## Estratto scelto
***
Secondo De Martino, infatti, questi istituti magici sono espedienti attuati per garantire l’Esserci, per superare quella che egli definisce la «crisi della presenza». È fondamentale ricordare il momento storico che tutto il Mezzogiorno d’Italia stava vivendo nel secondo dopoguerra.
La vita delle “classi subalterne” è una vita di stenti e di fatiche quotidiane: sottoccupazione, scarsa fertilità dei terreni, frammentazione della proprietà. Un miracolo economico che per i contadini del Sud non è neppure un miraggio. In tale contesto di disperata difficoltà, l’essere fascinato,affatturato, è la sublimazione di quello stato di miseria fisica, morale e sociale.
In determinate condizioni di vita, quando nel quotidiano il negativo s’impossessa del naturale fluire dell’esistenza, l’individuo e la comunità tutta, in assenza di strumenti pratici di risoluzione dei problemi (da una malattia alle pene d’amore), si avvalgono di un ordine metastorico.
***
## Dati forniti
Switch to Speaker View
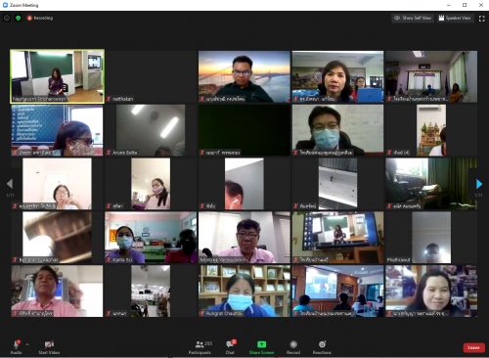 pyautogui.click(x=455, y=19)
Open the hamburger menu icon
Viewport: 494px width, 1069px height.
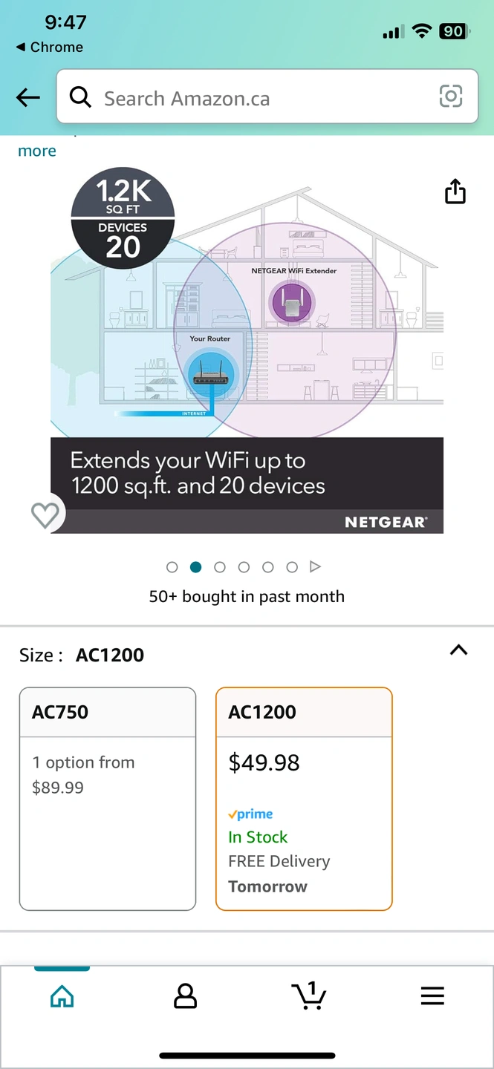pyautogui.click(x=432, y=996)
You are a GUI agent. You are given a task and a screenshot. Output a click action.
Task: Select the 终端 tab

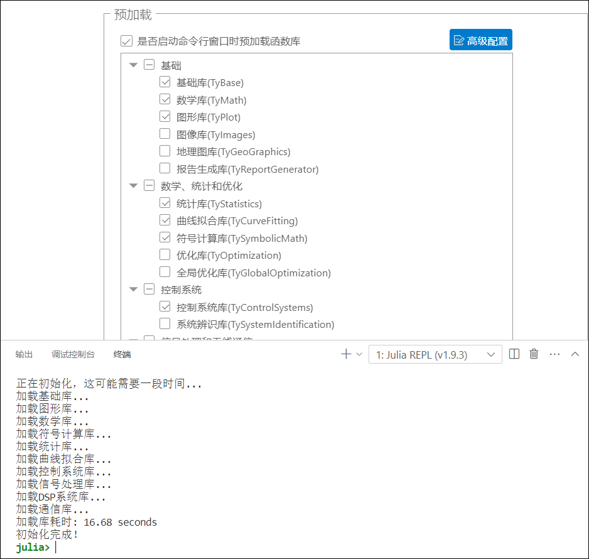[x=122, y=355]
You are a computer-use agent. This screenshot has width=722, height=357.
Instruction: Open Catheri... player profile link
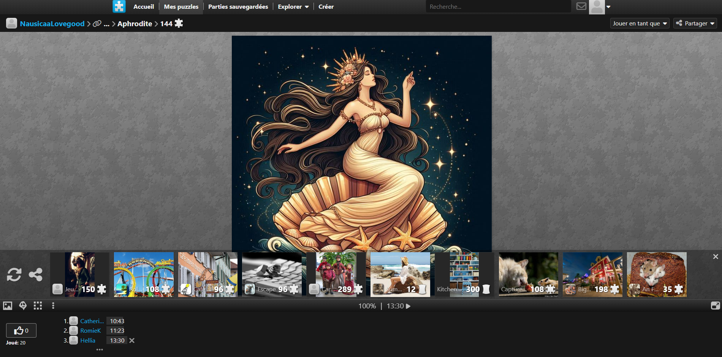[92, 321]
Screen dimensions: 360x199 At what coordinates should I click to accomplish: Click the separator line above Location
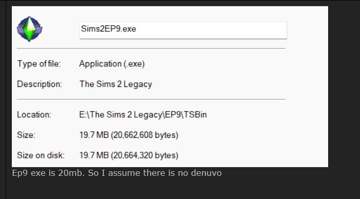151,99
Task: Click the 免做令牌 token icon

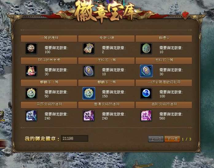Action: 89,49
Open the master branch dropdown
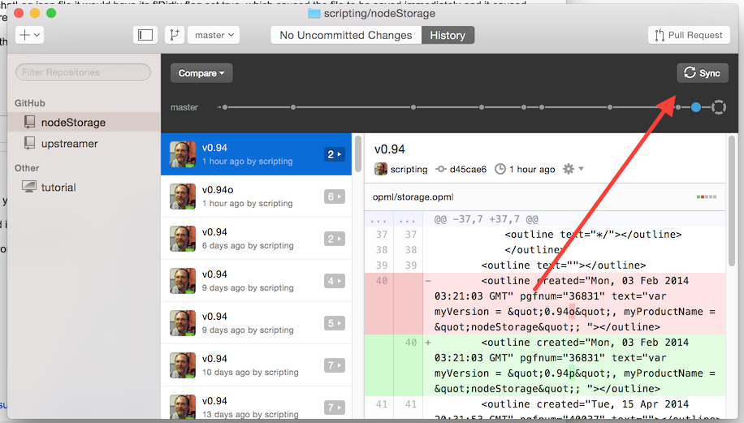 click(214, 35)
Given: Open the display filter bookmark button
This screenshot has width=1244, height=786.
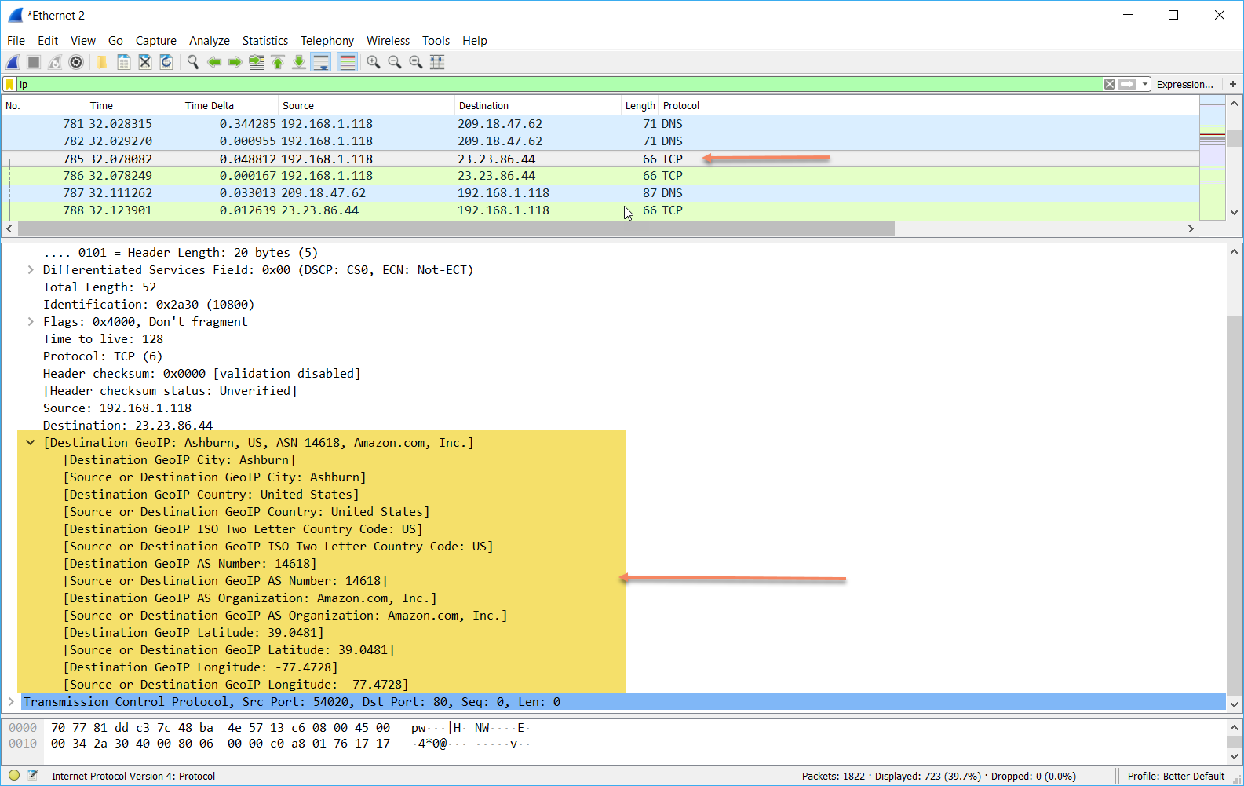Looking at the screenshot, I should click(x=9, y=84).
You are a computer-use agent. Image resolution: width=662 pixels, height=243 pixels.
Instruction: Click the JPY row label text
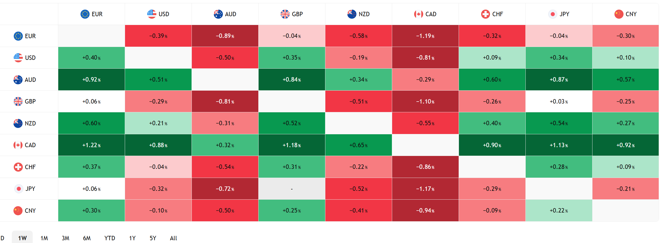pyautogui.click(x=30, y=189)
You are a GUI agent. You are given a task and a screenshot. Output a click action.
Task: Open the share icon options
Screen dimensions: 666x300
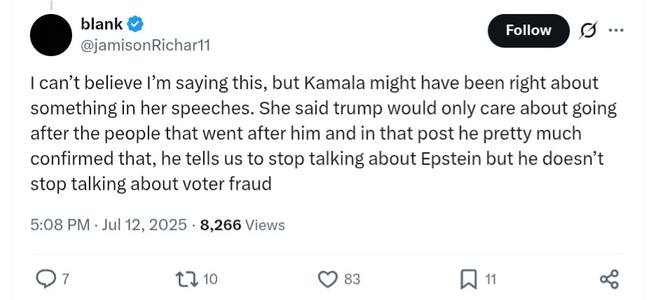(x=609, y=280)
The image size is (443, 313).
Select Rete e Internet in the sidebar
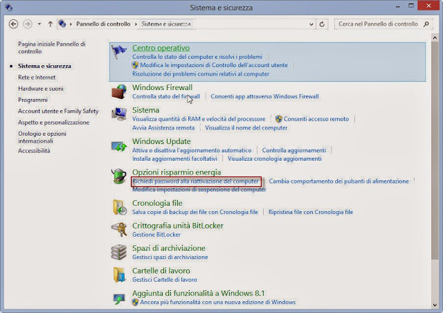coord(37,78)
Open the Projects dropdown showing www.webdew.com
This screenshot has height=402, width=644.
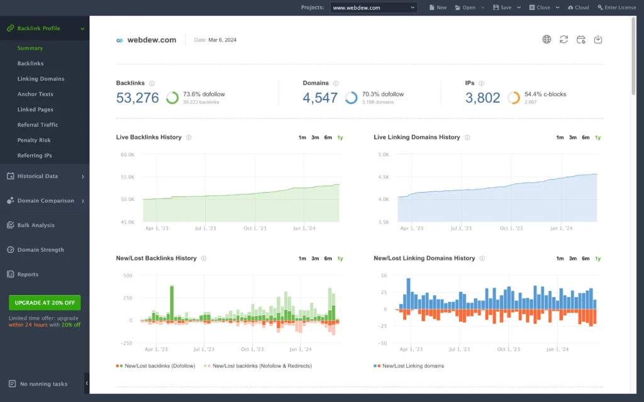pos(374,7)
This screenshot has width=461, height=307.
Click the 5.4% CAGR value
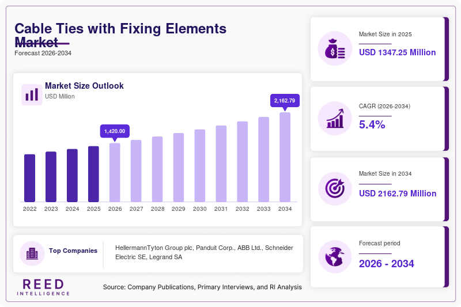[372, 124]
***
## Compito A
Nel brano su De Martino, quali tre difficoltà si elencano per la vita delle “classi subalterne”?
## Compito B
Indica se ciascuna affermazione concorda con il brano su De Martino, rispondendo sì o no e citando le parole decisive del brano.
(i) Gli istituti magici servono a garantire l’Esserci.
(ii) Il miracolo economico portò benessere ai contadini del Sud.
(iii) Il momento storico ricordato è il primo dopoguerra.
## Compito C
Continua il brano su De Martino a partire dalla sua ultima frase.

## Risposta A
Sottoccupazione, scarsa fertilità dei terreni e frammentazione della proprietà.

## Risposta B
(i) Sì: «questi istituti magici sono espedienti attuati per garantire l’Esserci».
(ii) No: «Un miracolo economico che per i contadini del Sud non è neppure un miraggio».
(iii) No: «nel secondo dopoguerra».

## Risposta C
Quest’ultimo si può definire come un ordine superiore, mitico, fuori dal tempo e dalla storia capace di arrestare, assorbire la proliferazione del negativo. In quest’ottica, nel momento in cui sopraggiunge la «crisi di presenza», il rituale magico – religioso aiuta a mantenere un orizzonte stabile, ad affrontare il negativo e garantisce, per l’appunto, la «presenza».  L’analisi delle pratiche magiche è importante leggerle quindi, in una dimensione storica. E’ questo uno degli elementi fondanti dell’etnografia demartiniana: lo storicismo, spesso punto di contrasto con gli altri intellettuali contemporanei; una pratica magica è interpretabile, ed efficace, solo se è storicizzata, inserita in un ben definito ambiente e in una ben definita epoca, nonché condivisa dalla comunità che unanimemente a tale ordine fa riferimento. È in questa direzione che si sviluppa il concetto di «folklore progressivo» definito come «proposta consapevole del popolo contro la propria condizione socialmente subalterna, o che commenta, esprime in termini culturali, le lotte per emanciparsene». Il folklore dunque, non è soltanto l’insieme degli usi e costumi di un popolo ma: «Si tratta (…) di analizzare gli aspetti della vita culturale del mondo contadino, vedere come questi aspetti si legano alle condizioni materiali di esistenza, scoprire come questa miseria sia controllata e diretta da determinati organismi culturali (p.es. la Chiesa) individuare e definire i momenti di sblocco dalla tradizione (p.es. alcuni aspetti dei movimenti evangelici nel Mezzogiorno), stabilire in che misura le forme culturali egemoniche della società meridionale hanno plasmato il costume contadino e in che misura hanno segnato il passo (e perché lo hanno segnato) di fronte alla superstizione più cruda, e, ancora, in che misura sono venute a compromesso con queste forme più arretrate di vita culturale. E’ per servire a questo tipo di ricerche più propriamente storiche che occorre raccogliere il materiale sulla miseria culturale».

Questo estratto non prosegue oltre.